§ **Document excerpt**
[START]

Plaintiff argues it properly pled this claim because it alleges Defendants attempted to coerce
Plaintiff to enter the Member Accreditation Agreement. Defendants argue in reply that Plaintiff
has not properly pled extortion. The court disagrees. Plaintiff has adequately pled a claim of
extortion under state law. The Utah Code defines extortion, in part, as: “any other act which
would not in itself substantially benefit [the defendant] but which would harm substantially any
other person with respect to that person’s health, safety, business, calling, career, financial
condition, reputation, or personal relationships.” Utah Code Ann. § 76-6-406(i). Defendants do
not describe any legitimate benefit they receive for refusing to take down inaccurate reviews, or
reviews based on matters already resolved. Plaintiff, on the other hand, alleges its business
suffers substantial harm from Defendants refusal. Defendants do not appear to argue their
conduct lies outside the ambit of this provision of the Utah Code. Accordingly, the court will
deny Defendants’ motion as far is it concerns Plaintiff’s Utah Unfair Competition Act claim.

[END]

§ **Stated goal 1**
Update the rows starting with the line that contains "1年目社員に教えるべき タスクの優先順位のつけ方 (557, 1357)" and going on through the last of the rows, replacing "行動力" with "実行力" and leaving everything else unchanged.
The court text and the rows that follow it are unrelated to each other.

§ **Data for this exercise**
[START]

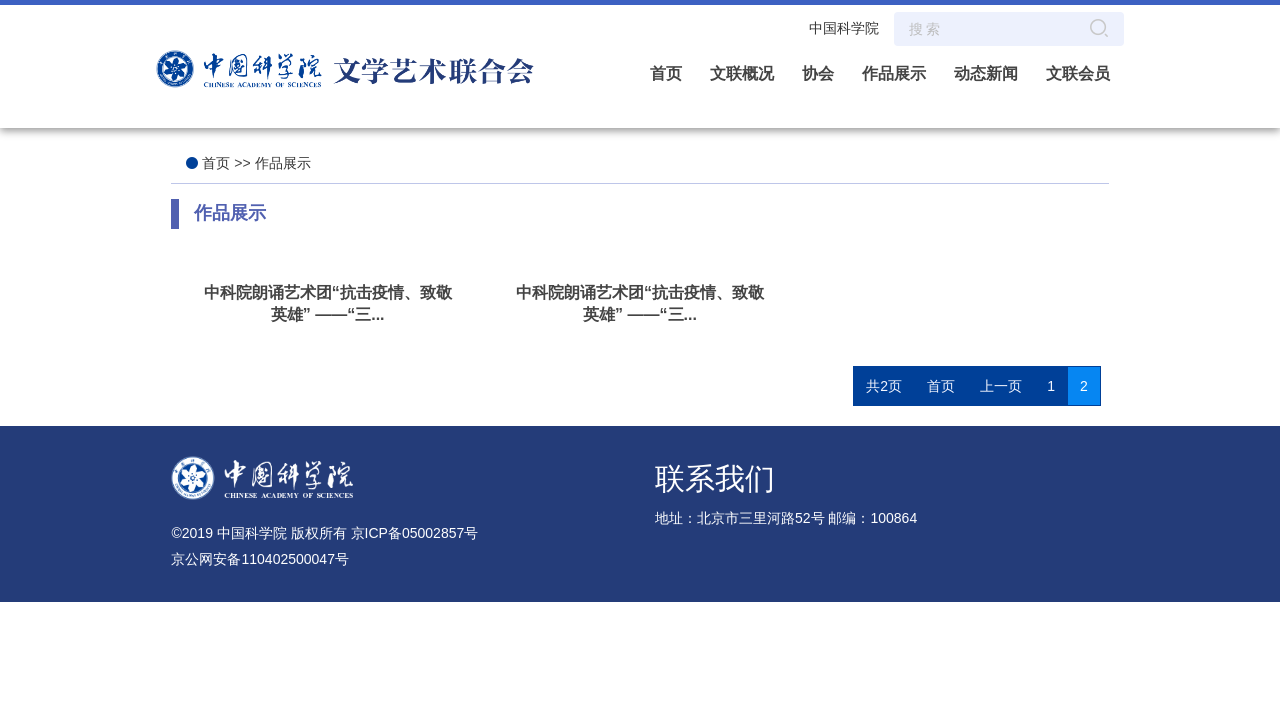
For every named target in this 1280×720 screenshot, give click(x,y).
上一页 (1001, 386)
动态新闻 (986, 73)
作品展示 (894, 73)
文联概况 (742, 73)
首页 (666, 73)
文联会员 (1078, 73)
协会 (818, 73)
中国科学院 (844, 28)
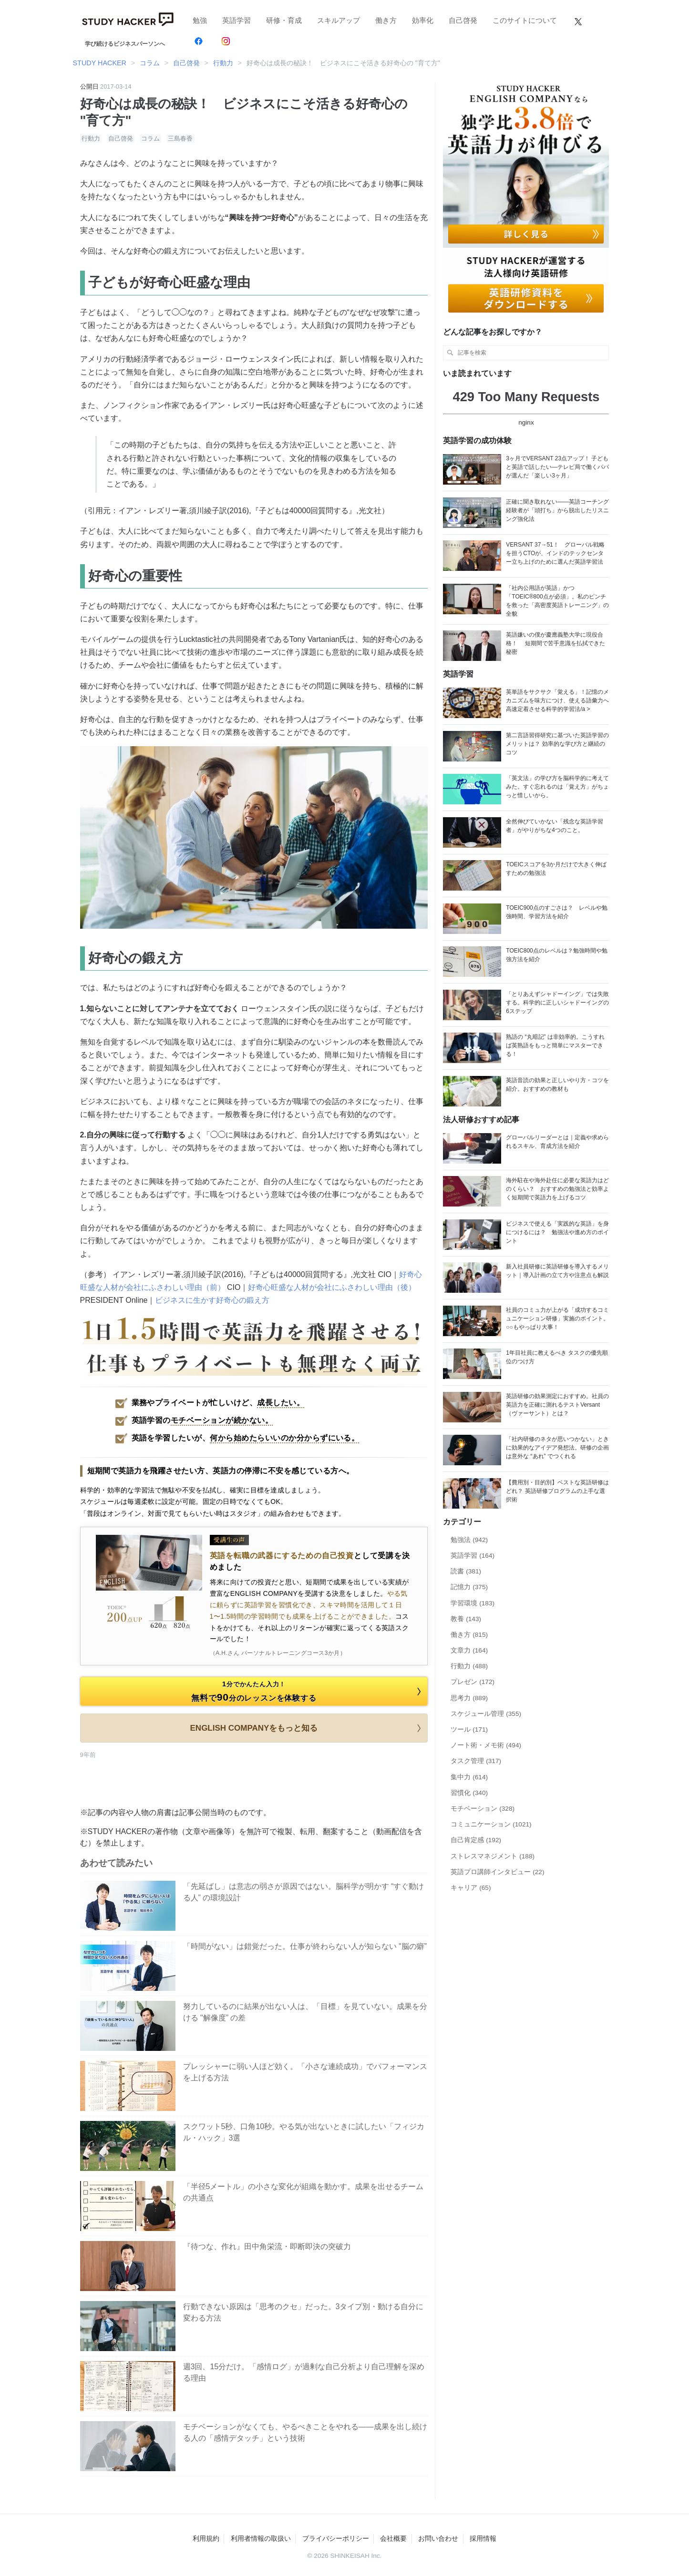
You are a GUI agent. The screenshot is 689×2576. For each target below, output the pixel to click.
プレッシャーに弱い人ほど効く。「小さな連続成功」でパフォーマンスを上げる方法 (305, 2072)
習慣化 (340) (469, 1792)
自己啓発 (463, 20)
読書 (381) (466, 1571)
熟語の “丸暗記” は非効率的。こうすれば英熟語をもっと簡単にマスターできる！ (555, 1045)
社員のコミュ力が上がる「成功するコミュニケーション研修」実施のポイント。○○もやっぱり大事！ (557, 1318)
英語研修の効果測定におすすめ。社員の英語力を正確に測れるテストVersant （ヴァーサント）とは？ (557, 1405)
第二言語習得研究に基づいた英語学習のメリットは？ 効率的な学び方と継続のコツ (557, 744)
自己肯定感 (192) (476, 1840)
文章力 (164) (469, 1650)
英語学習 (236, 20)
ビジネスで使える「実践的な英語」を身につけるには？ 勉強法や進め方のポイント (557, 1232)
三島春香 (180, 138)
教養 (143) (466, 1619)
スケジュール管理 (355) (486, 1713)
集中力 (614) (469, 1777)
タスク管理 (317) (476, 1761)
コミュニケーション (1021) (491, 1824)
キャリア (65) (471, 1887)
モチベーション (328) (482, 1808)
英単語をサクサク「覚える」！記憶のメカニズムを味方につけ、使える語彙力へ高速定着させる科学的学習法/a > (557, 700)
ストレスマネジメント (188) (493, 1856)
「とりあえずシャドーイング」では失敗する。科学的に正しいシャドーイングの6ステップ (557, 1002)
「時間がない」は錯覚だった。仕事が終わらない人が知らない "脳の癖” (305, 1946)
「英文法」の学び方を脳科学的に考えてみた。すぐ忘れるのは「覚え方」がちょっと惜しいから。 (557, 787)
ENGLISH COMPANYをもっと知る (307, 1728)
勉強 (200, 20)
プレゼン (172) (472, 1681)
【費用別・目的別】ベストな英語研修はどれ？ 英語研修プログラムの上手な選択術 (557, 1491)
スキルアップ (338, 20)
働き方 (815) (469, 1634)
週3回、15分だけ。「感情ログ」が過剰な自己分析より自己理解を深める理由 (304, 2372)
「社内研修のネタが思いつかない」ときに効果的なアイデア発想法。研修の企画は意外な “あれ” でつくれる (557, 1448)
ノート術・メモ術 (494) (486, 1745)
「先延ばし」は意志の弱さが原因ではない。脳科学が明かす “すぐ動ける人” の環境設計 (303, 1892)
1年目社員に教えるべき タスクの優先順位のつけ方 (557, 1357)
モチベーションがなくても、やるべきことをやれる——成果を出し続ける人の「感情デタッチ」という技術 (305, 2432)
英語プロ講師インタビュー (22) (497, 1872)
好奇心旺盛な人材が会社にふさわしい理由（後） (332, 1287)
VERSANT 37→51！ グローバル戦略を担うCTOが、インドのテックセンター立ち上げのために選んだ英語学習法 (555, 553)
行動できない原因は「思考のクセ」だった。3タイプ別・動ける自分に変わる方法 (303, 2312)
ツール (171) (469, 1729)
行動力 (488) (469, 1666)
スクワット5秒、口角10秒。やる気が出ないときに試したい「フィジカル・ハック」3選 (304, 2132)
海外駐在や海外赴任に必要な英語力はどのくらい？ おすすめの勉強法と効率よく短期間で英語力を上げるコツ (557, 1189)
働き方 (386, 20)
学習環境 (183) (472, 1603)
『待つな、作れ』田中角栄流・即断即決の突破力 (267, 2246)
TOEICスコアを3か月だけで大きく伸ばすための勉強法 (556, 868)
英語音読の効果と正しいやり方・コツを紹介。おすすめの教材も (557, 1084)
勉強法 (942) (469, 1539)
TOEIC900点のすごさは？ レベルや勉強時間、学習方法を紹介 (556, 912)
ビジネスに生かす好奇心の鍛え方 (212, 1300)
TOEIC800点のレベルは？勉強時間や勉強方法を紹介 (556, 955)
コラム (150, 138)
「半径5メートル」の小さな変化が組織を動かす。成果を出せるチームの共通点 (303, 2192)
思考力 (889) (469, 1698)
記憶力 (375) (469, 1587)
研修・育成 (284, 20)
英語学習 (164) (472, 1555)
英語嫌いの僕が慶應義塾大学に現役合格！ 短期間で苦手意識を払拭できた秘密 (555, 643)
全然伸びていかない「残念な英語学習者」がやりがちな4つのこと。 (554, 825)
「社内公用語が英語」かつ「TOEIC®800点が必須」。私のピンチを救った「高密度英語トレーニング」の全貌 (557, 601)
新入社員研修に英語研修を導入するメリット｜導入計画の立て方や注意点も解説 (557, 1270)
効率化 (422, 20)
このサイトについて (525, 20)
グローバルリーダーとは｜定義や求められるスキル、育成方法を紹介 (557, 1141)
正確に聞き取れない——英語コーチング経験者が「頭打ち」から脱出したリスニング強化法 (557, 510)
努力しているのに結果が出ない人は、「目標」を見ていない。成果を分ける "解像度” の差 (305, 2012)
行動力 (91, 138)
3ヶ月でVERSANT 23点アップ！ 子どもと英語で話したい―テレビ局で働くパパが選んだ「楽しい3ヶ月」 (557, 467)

[END]

§ **Stated goal 2**
Summarize the court ruling excerpt in two sentences.

§ **Correct answer 1**
1年目社員に教えるべき タスクの優先順位のつけ方 (557, 1357)
モチベーションがなくても、やるべきことをやれる——成果を出し続ける人の「感情デタッチ」という技術 (305, 2432)
英語プロ講師インタビュー (22) (497, 1872)
好奇心旺盛な人材が会社にふさわしい理由（後） (332, 1287)
VERSANT 37→51！ グローバル戦略を担うCTOが、インドのテックセンター立ち上げのために選んだ英語学習法 (555, 553)
行動できない原因は「思考のクセ」だった。3タイプ別・動ける自分に変わる方法 (303, 2312)
ツール (171) (469, 1729)
実行力 (488) (469, 1666)
スクワット5秒、口角10秒。やる気が出ないときに試したい「フィジカル・ハック」3選 (304, 2132)
海外駐在や海外赴任に必要な英語力はどのくらい？ おすすめの勉強法と効率よく短期間で英語力を上げるコツ (557, 1189)
働き方 (386, 20)
学習環境 (183) (472, 1603)
『待つな、作れ』田中角栄流・即断即決の突破力 (267, 2246)
TOEICスコアを3か月だけで大きく伸ばすための勉強法 (556, 868)
英語音読の効果と正しいやり方・コツを紹介。おすすめの教材も (557, 1084)
勉強法 (942) (469, 1539)
TOEIC900点のすごさは？ レベルや勉強時間、学習方法を紹介 (556, 912)
ビジネスに生かす好奇心の鍛え方 (212, 1300)
TOEIC800点のレベルは？勉強時間や勉強方法を紹介 (556, 955)
コラム (150, 138)
「半径5メートル」の小さな変化が組織を動かす。成果を出せるチームの共通点 (303, 2192)
思考力 (889) (469, 1698)
記憶力 (375) (469, 1587)
研修・育成 (284, 20)
英語学習 (164) (472, 1555)
英語嫌いの僕が慶應義塾大学に現役合格！ 短期間で苦手意識を払拭できた秘密 (555, 643)
全然伸びていかない「残念な英語学習者」がやりがちな4つのこと。 (554, 825)
「社内公用語が英語」かつ「TOEIC®800点が必須」。私のピンチを救った「高密度英語トレーニング」の全貌 (557, 601)
新入社員研修に英語研修を導入するメリット｜導入計画の立て方や注意点も解説 (557, 1270)
効率化 (422, 20)
このサイトについて (525, 20)
グローバルリーダーとは｜定義や求められるスキル、育成方法を紹介 (557, 1141)
正確に聞き取れない——英語コーチング経験者が「頭打ち」から脱出したリスニング強化法 (557, 510)
努力しているのに結果が出ない人は、「目標」を見ていない。成果を分ける "解像度” の差 (305, 2012)
実行力 (91, 138)
3ヶ月でVERSANT 23点アップ！ 子どもと英語で話したい―テレビ局で働くパパが選んだ「楽しい3ヶ月」 (557, 467)

§ **Correct answer 2**
The court rejects Defendants' position and holds that Plaintiff has adequately pled extortion under Utah law. Utah law defines extortion to include acts that do not substantially benefit the actor but substantially harm another's business, and Defendants describe no legitimate benefit from refusing to remove inaccurate or resolved reviews while Plaintiff alleges substantial harm to its business, so the court will deny the motion as to the Utah Unfair Competition Act claim.